Provide Gemba Support
Perform batch record review
Perform review of column packing and qualification records
Function as SME on input related to quality decisions
Approve Non-conforming material discards
Perform log book review
Provide on the floor (OTF) support to the operations department, including OTF support for
critical operations steps
Issue action notices and conduct affiliated provisional release
Conduct log book audits against compliance requirements
Review Cleaning Verification (CV) related documentation against specification
Perform media / buffer and intermediate release
Prepare Bioreactor summary
Support internal audit preparation activities as well as cross-functional internal audit activities
and conduct walkthrough inspections
Execute containment activities
Provide off-hour support for batch record and log book issuance
Partner with manufacturing and support operations to ensure a culture of continuous
May provide training to new employees
Revise procedures / SOPs
Initiate and Investigate and QA review deviations
Perform Bulk Gas release
Review NRSR (Non Routine Sample Requests)

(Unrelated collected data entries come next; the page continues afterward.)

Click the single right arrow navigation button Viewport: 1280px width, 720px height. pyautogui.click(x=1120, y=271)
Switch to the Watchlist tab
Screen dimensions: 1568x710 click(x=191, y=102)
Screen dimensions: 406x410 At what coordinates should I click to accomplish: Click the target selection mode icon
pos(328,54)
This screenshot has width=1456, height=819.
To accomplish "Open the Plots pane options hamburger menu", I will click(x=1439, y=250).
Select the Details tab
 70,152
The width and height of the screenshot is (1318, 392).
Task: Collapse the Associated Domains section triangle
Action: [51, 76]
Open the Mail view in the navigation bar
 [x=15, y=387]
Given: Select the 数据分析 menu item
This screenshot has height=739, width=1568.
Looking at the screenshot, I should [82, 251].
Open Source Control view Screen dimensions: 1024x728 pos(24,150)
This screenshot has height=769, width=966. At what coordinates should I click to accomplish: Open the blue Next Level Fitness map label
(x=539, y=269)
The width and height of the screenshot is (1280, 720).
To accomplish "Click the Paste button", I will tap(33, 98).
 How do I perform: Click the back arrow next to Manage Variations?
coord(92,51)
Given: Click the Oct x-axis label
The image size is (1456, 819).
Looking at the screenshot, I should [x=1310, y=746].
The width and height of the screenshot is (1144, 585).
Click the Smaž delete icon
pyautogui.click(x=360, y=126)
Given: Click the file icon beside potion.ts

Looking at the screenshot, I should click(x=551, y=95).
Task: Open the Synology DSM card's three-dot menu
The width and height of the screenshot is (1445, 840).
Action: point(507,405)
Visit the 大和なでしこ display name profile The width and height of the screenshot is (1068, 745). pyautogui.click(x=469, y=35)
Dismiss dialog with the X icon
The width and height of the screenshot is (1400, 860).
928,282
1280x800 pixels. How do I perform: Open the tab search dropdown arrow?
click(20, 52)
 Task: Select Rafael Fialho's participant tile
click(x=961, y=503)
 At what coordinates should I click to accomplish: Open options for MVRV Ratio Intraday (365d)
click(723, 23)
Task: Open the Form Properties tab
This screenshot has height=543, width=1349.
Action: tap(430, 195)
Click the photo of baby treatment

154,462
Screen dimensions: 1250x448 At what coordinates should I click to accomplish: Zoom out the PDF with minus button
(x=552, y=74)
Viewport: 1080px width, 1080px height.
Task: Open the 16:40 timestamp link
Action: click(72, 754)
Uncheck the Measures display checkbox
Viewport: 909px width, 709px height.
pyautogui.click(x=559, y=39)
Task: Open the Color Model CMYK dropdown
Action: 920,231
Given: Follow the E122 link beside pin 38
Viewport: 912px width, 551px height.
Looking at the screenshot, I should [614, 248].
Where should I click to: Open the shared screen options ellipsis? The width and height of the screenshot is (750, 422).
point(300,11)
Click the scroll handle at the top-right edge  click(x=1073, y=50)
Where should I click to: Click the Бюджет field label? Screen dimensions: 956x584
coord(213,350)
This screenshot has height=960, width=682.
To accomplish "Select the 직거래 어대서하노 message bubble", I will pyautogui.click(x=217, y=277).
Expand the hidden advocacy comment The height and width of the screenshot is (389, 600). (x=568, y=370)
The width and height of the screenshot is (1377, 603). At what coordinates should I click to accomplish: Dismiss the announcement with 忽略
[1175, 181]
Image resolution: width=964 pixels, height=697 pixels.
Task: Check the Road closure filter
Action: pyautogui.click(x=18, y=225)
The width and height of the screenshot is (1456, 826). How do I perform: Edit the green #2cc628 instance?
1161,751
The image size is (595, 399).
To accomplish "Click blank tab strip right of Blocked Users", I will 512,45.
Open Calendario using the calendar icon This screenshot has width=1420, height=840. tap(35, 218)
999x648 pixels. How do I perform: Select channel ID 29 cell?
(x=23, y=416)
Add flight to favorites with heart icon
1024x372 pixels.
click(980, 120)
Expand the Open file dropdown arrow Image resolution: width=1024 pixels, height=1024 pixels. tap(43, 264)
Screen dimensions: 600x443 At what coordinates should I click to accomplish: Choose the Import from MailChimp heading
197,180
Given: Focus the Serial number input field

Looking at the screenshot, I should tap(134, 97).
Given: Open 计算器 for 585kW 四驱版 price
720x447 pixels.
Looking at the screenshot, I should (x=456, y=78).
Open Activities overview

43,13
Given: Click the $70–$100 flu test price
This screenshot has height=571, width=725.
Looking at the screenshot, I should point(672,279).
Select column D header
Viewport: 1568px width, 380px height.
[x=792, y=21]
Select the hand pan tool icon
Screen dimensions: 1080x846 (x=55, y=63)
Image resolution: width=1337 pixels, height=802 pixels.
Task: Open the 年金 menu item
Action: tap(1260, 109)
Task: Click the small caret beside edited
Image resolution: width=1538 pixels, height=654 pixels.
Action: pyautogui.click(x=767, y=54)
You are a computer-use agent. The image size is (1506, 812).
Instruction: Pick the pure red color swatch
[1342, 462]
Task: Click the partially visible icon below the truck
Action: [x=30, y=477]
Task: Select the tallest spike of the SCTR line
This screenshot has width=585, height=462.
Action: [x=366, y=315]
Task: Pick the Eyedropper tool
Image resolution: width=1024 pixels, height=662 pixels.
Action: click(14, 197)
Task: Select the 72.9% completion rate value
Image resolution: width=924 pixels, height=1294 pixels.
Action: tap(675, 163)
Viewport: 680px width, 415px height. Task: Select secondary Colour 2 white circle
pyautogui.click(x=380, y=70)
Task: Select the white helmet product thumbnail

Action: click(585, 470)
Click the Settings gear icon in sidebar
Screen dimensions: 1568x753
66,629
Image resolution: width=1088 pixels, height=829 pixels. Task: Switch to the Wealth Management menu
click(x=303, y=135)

Bachelor’s Degree in a scientific field and 2 years of related experience, Associate's Degree and 4 years of related experience or High School Diploma and 6 years of related experience in a Quality and /or other CGMP related field.
Bachelor’s degree in a non-scientific field with 4 years of related experience in a Quality and / or cGMP environment.
Experience with quality systems and cGMP data review.
Basic to Intermediate computer proficiency, strong verbal and written communication skills.
Experience in bio-pharmaceutical industry.
Experience in Quality Systems
Effective time management, attention to detail, organizational skills, teamwork and collaborations.
Demonstrated competence in problem solving methodology.
Experience working in an environment of operational excellence.
Terms of Employment
• Ability to gown and gain entry to manufacturing areas
• Ability to work a 12-hour rotating shift and every other weekend, including some holidays
• Ability to lift 10 lbs.
Sanofi Inc. and its U.S. affiliates are Equal Opportunity and Affirmative Action employers committed to a culturally diverse workforce. All qualified applicants will receive consideration for employment without regard to race; color; creed; religion; national origin; age; ancestry; nationality; marital, domestic partnership or civil union status; sex, gender, gender identity or expression; affectional or sexual orientation; disability; veteran or military status or liability for military status; domestic violence victim status; atypical cellular or blood trait; genetic information (including the refusal to submit to genetic testing) or any other characteristic protected by law.
At Sanofi diversity and inclusion is foundational to how we operate and embedded in our Core Values. We recognize to truly tap into the richness diversity brings we must lead with inclusion and have a workplace where those differences can thrive and be leveraged to empower the lives of our colleagues, patients and customers. We respect and celebrate the diversity of our people, their backgrounds and experiences and provide equal opportunity for all.